Posté par Francis Bélime le novembre 9, 2009

C’est jeudi 4 novembre que s’est déroulée la 9ième soirée annuelle ”Un monde à faire” organisée par la Chambre de Commerce de Québec. Cet évènement annuel a pour objectif de

Soirée_CCQ_Immigration

Soirée "Un monde à faire" avec la Ministre Yolande James

récompenser des entreprises qui ont contribué à l’effort d’intégration de personnels immigrants, des entreprises qui ont été créées par des immigrants ou des personnalités immigrantes qui sont reconnues pour leur implication de longue date dans le monde des affaires de la grande région de Québec.

Relater l’évènement me donne l’occasion d’exprimer un point de vue sur le volet “Entrepreneurship immigrant” qui me tient personnellement à coeur tant il fait maintenant partie de mon propre cheminement personnel et professionnel.
Immigrer est déjà un engagement personnel et familial très fort, le faire dans une démarche de création d’entreprise devient un véritable défi. Beaucoup ont l’énergie et le courage de le relever mais l’expérience et de nombreuses rencontres enrichissantes au cours des ces 10 dernières années avec des entrepreneurs immigrants m’ont aussi appris que la réussite, quand elle est au rendez-vous, est le fruit d’un long parcours souvent vécu comme un véritable parcours du combattant.

Je pourrais en faire une analyse plus exhaustive mais je crois profondément que si des dispositifs existent au Québec pour soutenir l’entrepreneurship immigrant, ils sont encore loins de ce que l’on serait en droit d’espérer au regard de la politique volontariste et ambitieuse du Gouvernement en matière d’immigration. La Province de Québec fait face à un vieillissement inéluctable de sa population et le manque de main d’oeuvre qualifiée devient très critique. L’apport de sang neuf, par une immigration récente, est une chance car il représente, par la diversité de ces nouveaux arrivants, une vision multiculturelle et des énergies additionnelles pour faire face aux défis que rencontrent de plus en plus de pays industrialisés. Dans ce contexte, la création d’entreprises par des immigrants est une garantie de création de richesse économique et se traduit souvent par une valeur d’intégration exemplaire.

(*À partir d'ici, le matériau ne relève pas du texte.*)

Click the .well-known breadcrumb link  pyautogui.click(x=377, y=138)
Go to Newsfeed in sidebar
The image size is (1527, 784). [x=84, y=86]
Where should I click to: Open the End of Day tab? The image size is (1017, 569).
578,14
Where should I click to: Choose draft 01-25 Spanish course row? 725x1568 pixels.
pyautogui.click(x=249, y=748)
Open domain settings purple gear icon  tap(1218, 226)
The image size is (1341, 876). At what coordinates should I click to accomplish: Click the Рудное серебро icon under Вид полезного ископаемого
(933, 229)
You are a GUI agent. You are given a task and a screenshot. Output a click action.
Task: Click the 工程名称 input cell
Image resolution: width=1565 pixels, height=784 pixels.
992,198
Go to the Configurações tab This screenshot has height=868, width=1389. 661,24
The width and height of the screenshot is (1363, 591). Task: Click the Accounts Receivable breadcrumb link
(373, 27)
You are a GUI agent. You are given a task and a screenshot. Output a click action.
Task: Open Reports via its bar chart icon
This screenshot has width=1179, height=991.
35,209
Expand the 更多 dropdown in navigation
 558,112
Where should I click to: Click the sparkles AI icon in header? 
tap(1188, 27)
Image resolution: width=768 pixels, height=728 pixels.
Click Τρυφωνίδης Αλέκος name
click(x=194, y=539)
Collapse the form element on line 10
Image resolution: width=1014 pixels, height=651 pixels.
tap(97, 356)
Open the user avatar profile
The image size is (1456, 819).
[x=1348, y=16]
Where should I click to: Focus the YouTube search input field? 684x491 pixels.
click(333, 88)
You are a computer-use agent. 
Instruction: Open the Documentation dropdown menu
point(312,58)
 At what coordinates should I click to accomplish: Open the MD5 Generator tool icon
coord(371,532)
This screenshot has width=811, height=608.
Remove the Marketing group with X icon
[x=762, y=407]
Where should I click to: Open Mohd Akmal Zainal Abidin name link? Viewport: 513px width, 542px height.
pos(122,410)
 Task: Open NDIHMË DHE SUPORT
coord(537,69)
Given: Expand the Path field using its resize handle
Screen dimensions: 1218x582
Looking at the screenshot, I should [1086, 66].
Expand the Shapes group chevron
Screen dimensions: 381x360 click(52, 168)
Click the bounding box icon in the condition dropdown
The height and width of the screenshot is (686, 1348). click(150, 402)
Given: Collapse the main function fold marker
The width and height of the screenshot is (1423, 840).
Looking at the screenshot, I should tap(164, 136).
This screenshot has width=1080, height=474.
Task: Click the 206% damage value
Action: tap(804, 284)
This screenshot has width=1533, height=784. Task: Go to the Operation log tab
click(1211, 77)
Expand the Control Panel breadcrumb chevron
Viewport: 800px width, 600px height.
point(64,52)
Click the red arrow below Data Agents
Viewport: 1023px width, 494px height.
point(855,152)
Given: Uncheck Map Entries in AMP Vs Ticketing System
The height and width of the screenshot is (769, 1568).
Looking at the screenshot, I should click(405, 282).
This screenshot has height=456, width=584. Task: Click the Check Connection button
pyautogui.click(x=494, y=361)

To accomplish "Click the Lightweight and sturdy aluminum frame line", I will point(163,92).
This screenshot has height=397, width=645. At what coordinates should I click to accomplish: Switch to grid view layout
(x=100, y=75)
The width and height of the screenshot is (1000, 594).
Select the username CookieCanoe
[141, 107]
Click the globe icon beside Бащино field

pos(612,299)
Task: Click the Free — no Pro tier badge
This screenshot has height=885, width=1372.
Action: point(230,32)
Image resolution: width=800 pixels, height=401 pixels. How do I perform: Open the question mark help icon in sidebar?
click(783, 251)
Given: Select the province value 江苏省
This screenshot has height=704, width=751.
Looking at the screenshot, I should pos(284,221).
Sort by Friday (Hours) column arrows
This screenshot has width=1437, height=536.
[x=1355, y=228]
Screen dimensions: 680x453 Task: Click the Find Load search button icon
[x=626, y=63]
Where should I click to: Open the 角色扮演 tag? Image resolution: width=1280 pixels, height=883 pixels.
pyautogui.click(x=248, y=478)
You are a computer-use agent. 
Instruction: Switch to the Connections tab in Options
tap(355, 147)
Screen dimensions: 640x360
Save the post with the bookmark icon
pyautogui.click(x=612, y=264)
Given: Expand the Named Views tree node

Lorsque j’ai déposé ma candidature au “Prix immigrant du Monde“, j’avais l’objectif (au delà du plaisir avoué que procure une telle reconnaissance lorsqu’on s’investit avec enthousiasme et engagement dans une cause) de profiter de la courte tribune qui est offerte au Lauréat pour passer quelques messages aux réprésentants du Gouvernement (le Premier Ministre Charest, la Ministre de l’immigration et des communautés culturelles Yolande James et Sam Hamad, Ministre de l’Emploi et la solidarité  ( (présences très appréciées de toute la communauté d’affaires immigrante).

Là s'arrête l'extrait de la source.